### Recorded data:
□ □ □ □ □ □ □

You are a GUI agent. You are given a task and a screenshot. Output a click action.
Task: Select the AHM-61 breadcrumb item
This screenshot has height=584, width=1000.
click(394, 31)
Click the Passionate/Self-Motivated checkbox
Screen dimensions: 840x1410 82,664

□ □ □ □ □ □ □

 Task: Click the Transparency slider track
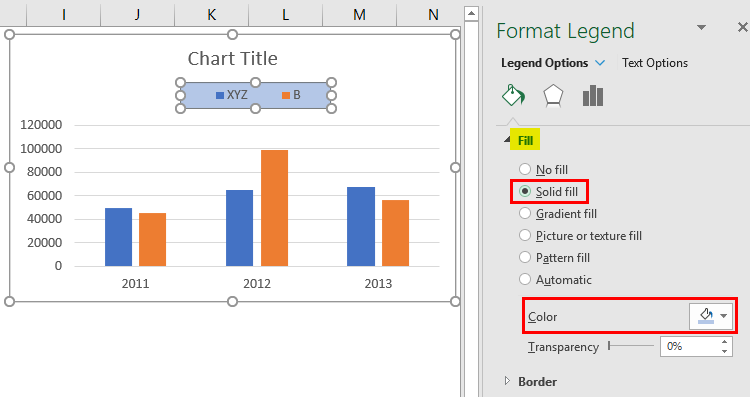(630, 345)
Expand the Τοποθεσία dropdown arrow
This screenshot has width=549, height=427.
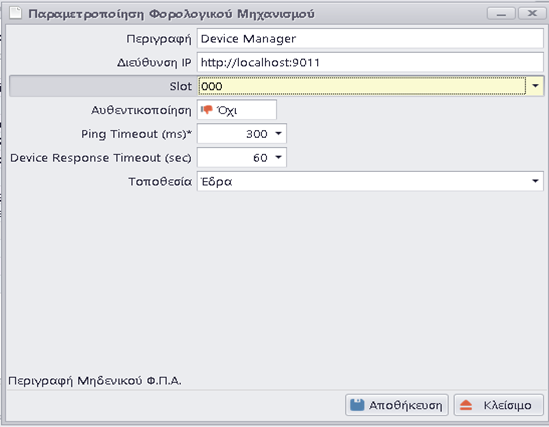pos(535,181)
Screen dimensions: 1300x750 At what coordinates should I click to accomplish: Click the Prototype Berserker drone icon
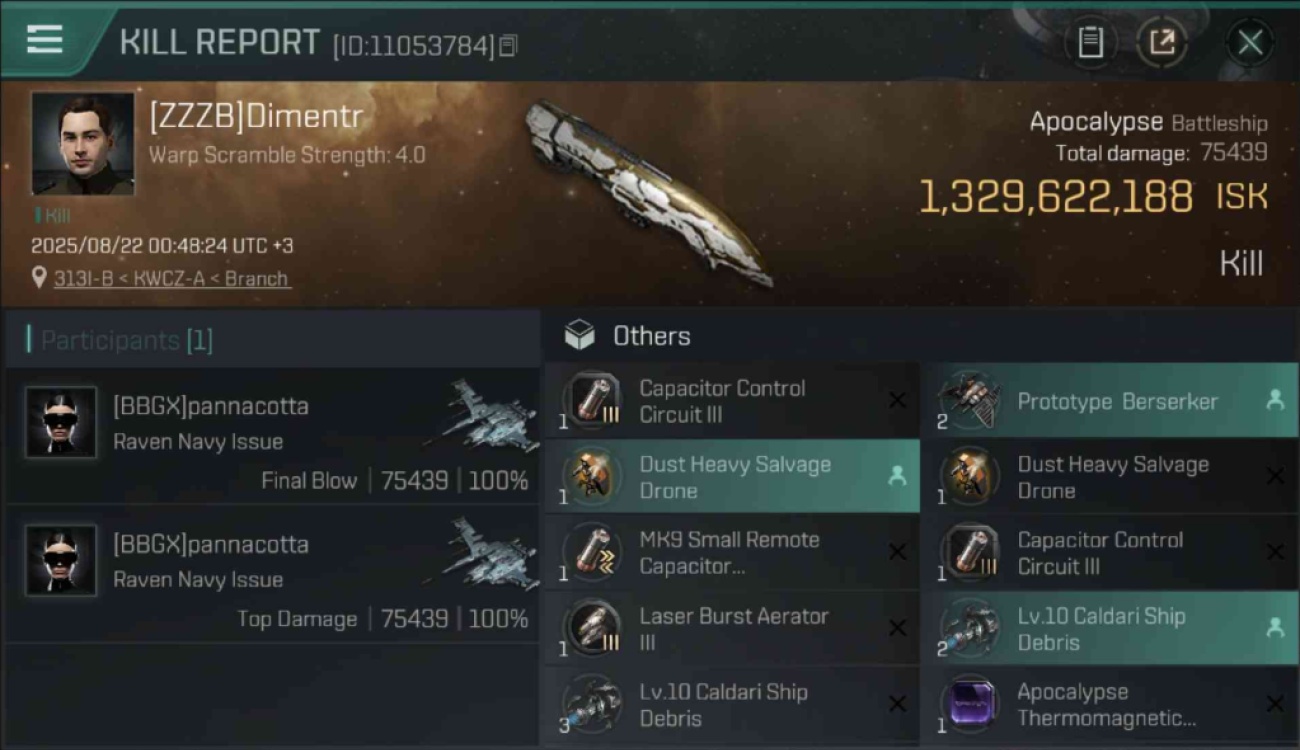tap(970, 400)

□ □ □ □ □ □ □

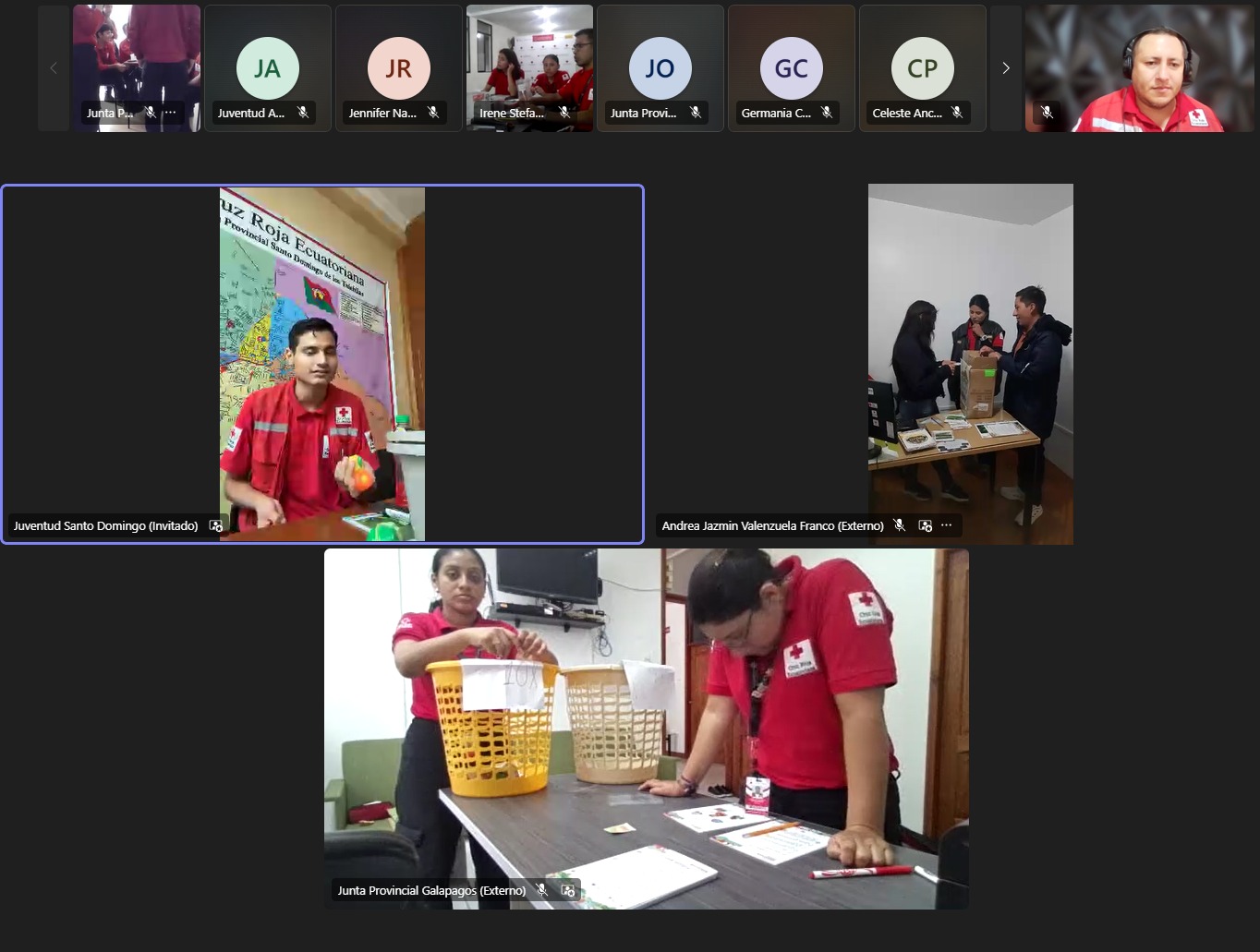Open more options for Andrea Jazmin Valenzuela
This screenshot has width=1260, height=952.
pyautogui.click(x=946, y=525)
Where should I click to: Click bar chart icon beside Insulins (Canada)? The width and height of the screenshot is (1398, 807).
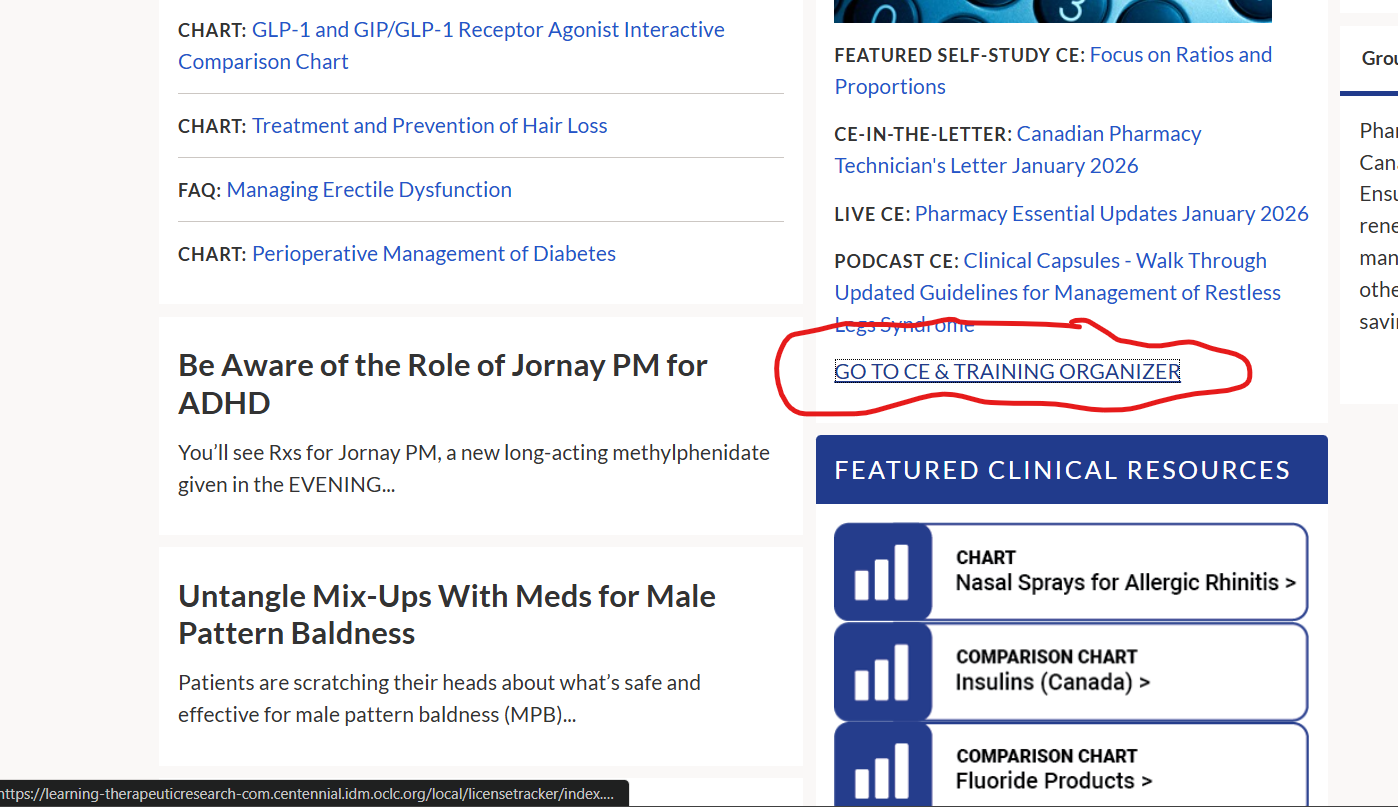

□ □ □ □ □ □ □

### What this task involves:
Put the lines between the one containing "Screen dimensions: 1300x750" and the one containing "tap(970, 400)", inclusive, into a JSON list of strings with one string per line and no blank lines. Leave the pictures out.

### The result:
[
  "Screen dimensions: 1300x750 At what coordinates should I click to accomplish: Click the Prototype Berserker drone icon",
  "tap(970, 400)"
]